**The problem**
Copy the records below exactly as they appear.

Stored items
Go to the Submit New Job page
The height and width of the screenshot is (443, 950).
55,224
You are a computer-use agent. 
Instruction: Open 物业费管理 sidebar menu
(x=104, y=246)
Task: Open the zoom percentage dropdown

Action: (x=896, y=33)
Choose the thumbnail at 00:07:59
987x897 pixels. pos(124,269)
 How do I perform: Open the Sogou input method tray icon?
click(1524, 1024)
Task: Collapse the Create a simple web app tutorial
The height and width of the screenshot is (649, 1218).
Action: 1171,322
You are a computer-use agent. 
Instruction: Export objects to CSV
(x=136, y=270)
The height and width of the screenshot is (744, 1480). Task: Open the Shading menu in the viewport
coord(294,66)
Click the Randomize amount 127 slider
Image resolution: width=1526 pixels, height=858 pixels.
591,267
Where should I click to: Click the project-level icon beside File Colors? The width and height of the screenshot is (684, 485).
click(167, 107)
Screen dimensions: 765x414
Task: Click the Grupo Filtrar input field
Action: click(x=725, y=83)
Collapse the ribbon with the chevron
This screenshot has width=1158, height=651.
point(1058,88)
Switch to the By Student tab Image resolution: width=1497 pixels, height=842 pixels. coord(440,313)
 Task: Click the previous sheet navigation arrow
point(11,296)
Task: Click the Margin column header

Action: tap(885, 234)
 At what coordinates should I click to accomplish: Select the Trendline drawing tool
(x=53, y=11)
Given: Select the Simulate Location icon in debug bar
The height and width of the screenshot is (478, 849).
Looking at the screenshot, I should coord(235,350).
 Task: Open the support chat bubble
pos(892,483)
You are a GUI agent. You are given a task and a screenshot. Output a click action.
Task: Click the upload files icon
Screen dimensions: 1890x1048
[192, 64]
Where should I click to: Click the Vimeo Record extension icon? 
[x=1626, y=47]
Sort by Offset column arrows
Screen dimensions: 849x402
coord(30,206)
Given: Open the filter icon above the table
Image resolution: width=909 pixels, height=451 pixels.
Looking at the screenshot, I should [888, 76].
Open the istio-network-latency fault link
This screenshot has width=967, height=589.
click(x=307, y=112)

**Solution to the exercise**
Go to the Submit New Job page
The height and width of the screenshot is (443, 950).
55,224
You are a computer-use agent. 
Instruction: Open 物业费管理 sidebar menu
(x=104, y=246)
Task: Open the zoom percentage dropdown

Action: (x=896, y=33)
Choose the thumbnail at 00:07:59
987x897 pixels. pos(124,269)
 How do I perform: Open the Sogou input method tray icon?
click(1524, 1024)
Task: Collapse the Create a simple web app tutorial
The height and width of the screenshot is (649, 1218).
Action: 1171,322
You are a computer-use agent. 
Instruction: Export objects to CSV
(x=136, y=270)
The height and width of the screenshot is (744, 1480). Task: Open the Shading menu in the viewport
coord(294,66)
Click the Randomize amount 127 slider
Image resolution: width=1526 pixels, height=858 pixels.
591,267
Where should I click to: Click the project-level icon beside File Colors? The width and height of the screenshot is (684, 485).
click(167, 107)
Screen dimensions: 765x414
Task: Click the Grupo Filtrar input field
Action: click(x=725, y=83)
Collapse the ribbon with the chevron
This screenshot has width=1158, height=651.
point(1058,88)
Switch to the By Student tab Image resolution: width=1497 pixels, height=842 pixels. coord(440,313)
 Task: Click the previous sheet navigation arrow
point(11,296)
Task: Click the Margin column header

Action: tap(885, 234)
 At what coordinates should I click to accomplish: Select the Trendline drawing tool
(x=53, y=11)
Given: Select the Simulate Location icon in debug bar
The height and width of the screenshot is (478, 849).
Looking at the screenshot, I should coord(235,350).
 Task: Open the support chat bubble
pos(892,483)
You are a GUI agent. You are given a task and a screenshot. Output a click action.
Task: Click the upload files icon
Screen dimensions: 1890x1048
[192, 64]
Where should I click to: Click the Vimeo Record extension icon? 
[x=1626, y=47]
Sort by Offset column arrows
Screen dimensions: 849x402
coord(30,206)
Given: Open the filter icon above the table
Image resolution: width=909 pixels, height=451 pixels.
Looking at the screenshot, I should [888, 76].
Open the istio-network-latency fault link
This screenshot has width=967, height=589.
click(x=307, y=112)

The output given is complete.